La primera de ellas es decretar el toque de queda, para que la población no salga de sus casas a partir de las 6 de la tarde de este miércoles hasta el lunes 16 de febrero a las 6 de la mañana.
También se decretó la ley seca, para restringir el expendio de bebidas alcohólicas en el mismo horario que restringe la movilidad de la población, es decir, de 6 de la tarde a 6 de la mañana.
Como si fuera poco, tuvieron que suspender las clases presenciales para evitar poner en riesgo a los niños, pues los hombres armados han desfilado por las calles del pueblo vestidos de civil y con armas de largo alcance, lo que podría dejar a los pequeños en medio del fuego cruzado con la Fuerza Pública.
Por último, se decretó la suspensión de atención al público en las dependencias administrativas de la Alcaldía, tanto en el casco urbano como en el centro poblado de Guamalito, donde el 9 de febrero un francotirador asesinó a un policía.

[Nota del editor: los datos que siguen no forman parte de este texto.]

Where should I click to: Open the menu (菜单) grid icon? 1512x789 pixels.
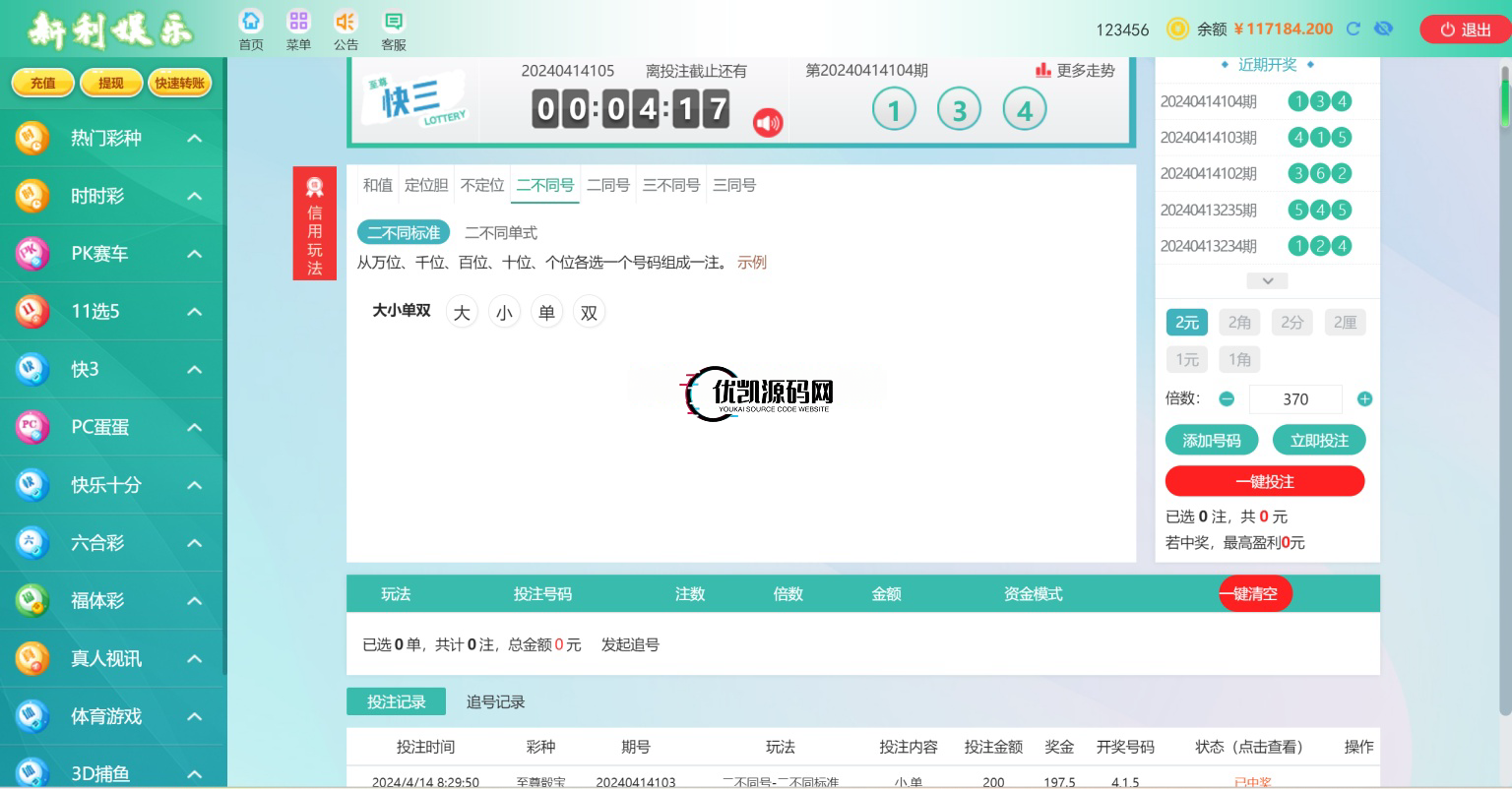pyautogui.click(x=298, y=22)
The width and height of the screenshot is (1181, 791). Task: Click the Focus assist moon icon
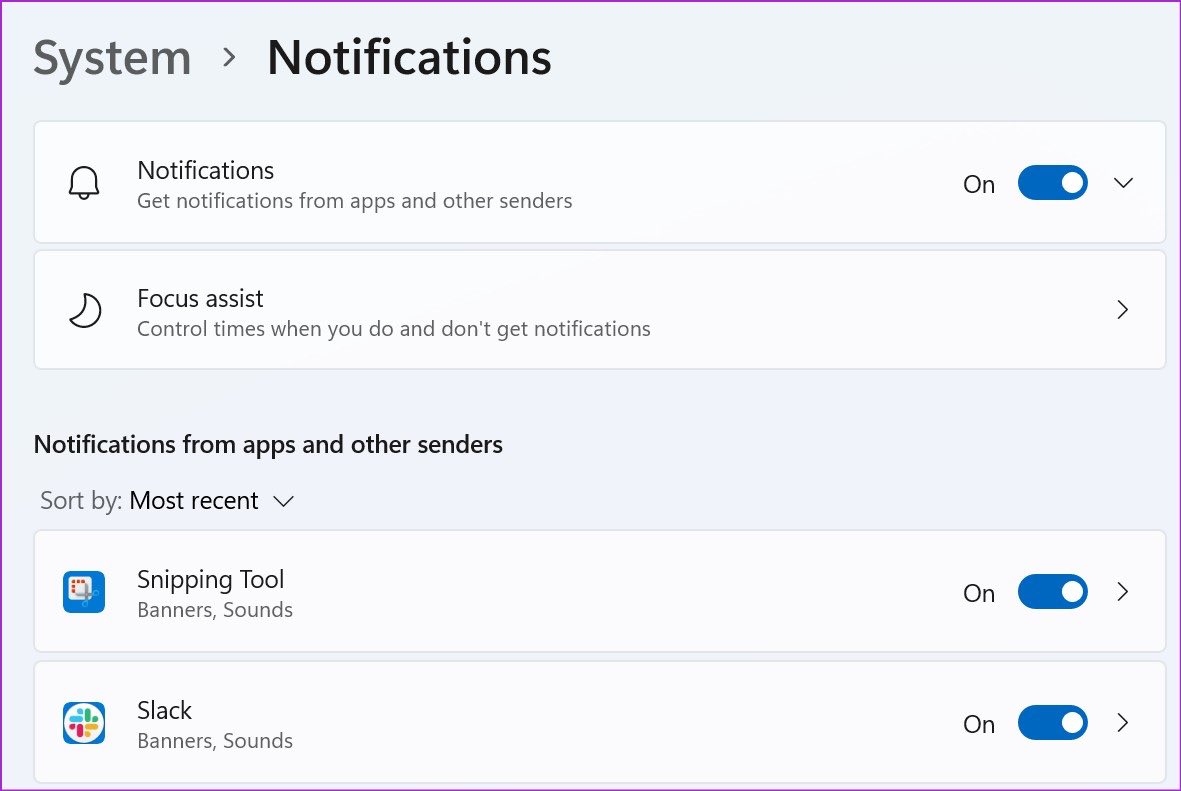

“Queremos aprovechar este comunicado oficial público entre entidades para solicitar a los alzados en armas salvaguardar la vida de nuestra población, a que por favor no se atente, que no haya un perjuicio irremediable contra nuestra comunidad, a respetar los principios, los mínimos y garantías a los derechos humanos y libertades, también al respeto por la misión médica”, señaló el mandatario local en las redes sociales de la Alcaldía.
Este año, el municipio ha sufrido tres graves atentados que le han costado la vida a un uniformado, heridas a otro y terror en la población civil. Aunque en la población nadie se atreve a decir quiénes son los responsables, es de público conocimiento que la zona es controlada por el ELN, que defiende ese pequeño pueblo como su último resquicio antes de salir del Catatumbo.